== Exercise prompt ==
Copy out exactly, and only, the lines from the one containing "Instruction: Click the 默认值 button" through the end of the entries. No pictures.
Source data Block Start
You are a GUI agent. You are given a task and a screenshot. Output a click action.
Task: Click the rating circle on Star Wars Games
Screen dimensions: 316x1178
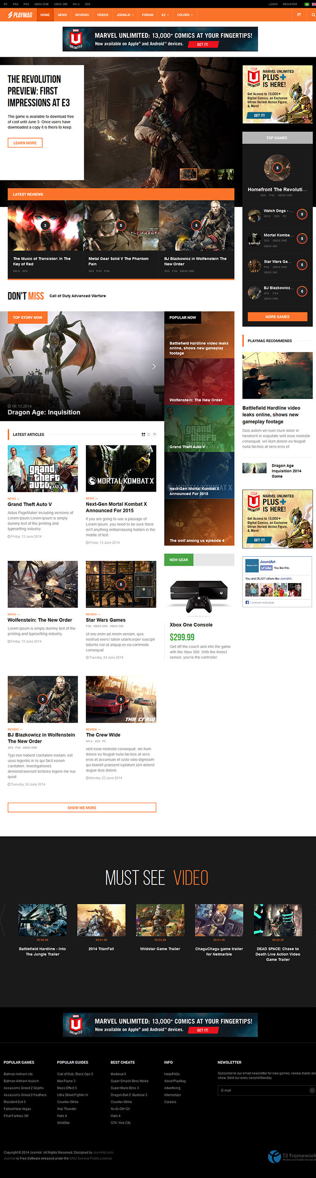coord(121,584)
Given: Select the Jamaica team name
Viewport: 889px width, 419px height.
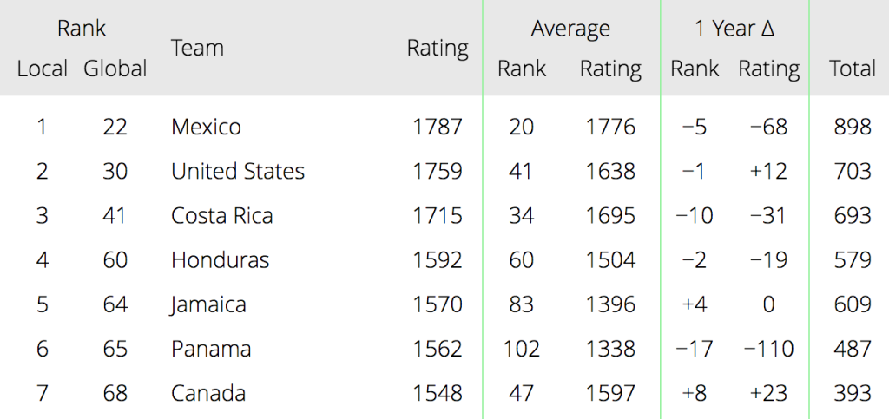Looking at the screenshot, I should pyautogui.click(x=208, y=304).
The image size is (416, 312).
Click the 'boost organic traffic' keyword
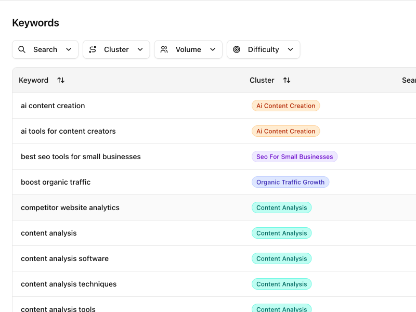[56, 182]

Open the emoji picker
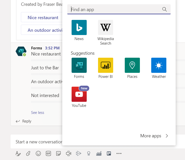point(38,153)
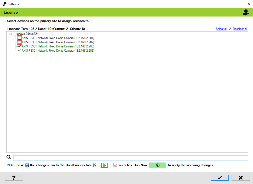Viewport: 253px width, 184px height.
Task: Click the floppy disk save icon
Action: tap(27, 165)
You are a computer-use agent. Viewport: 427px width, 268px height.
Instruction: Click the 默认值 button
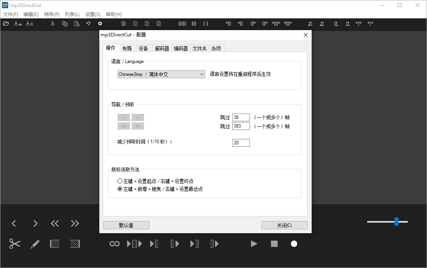tap(126, 225)
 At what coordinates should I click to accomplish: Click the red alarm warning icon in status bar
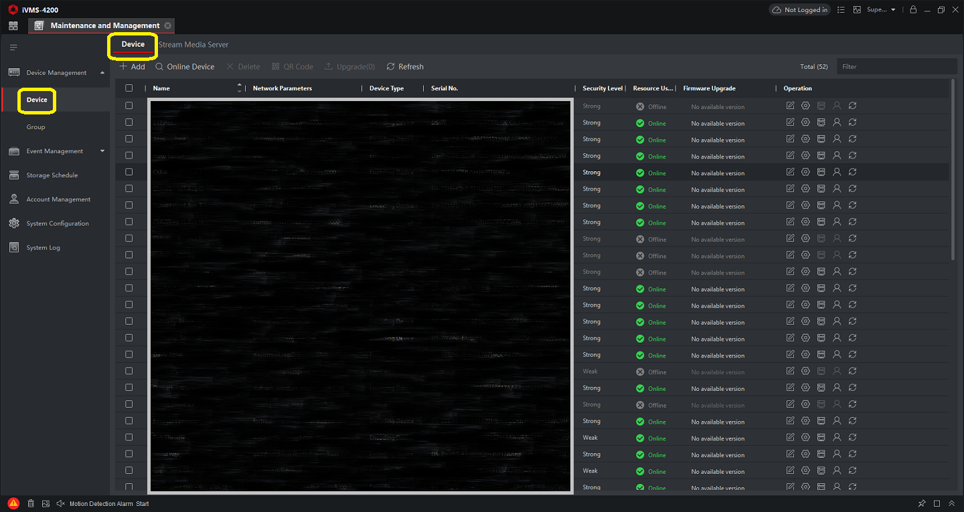[x=13, y=503]
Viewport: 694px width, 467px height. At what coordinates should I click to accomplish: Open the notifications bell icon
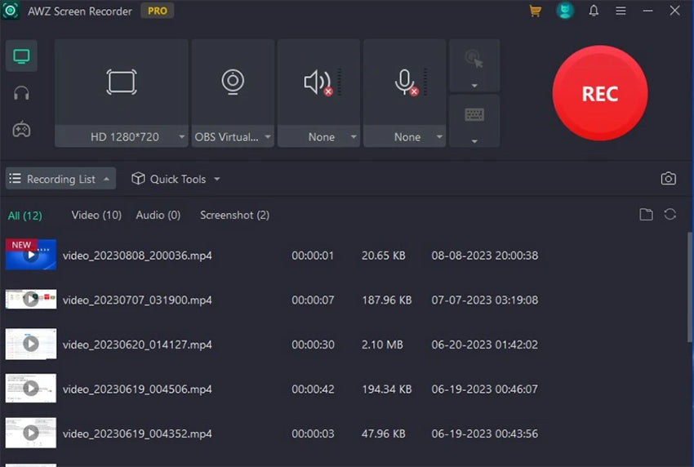coord(594,11)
Source data Block End
== Response to this exercise ==
Instruction: Click the 默认值 button
tap(126, 225)
 At what coordinates should I click to accomplish: Click the red alarm warning icon in status bar
[x=13, y=503]
Viewport: 694px width, 467px height. At what coordinates should I click to accomplish: Open the notifications bell icon
coord(594,11)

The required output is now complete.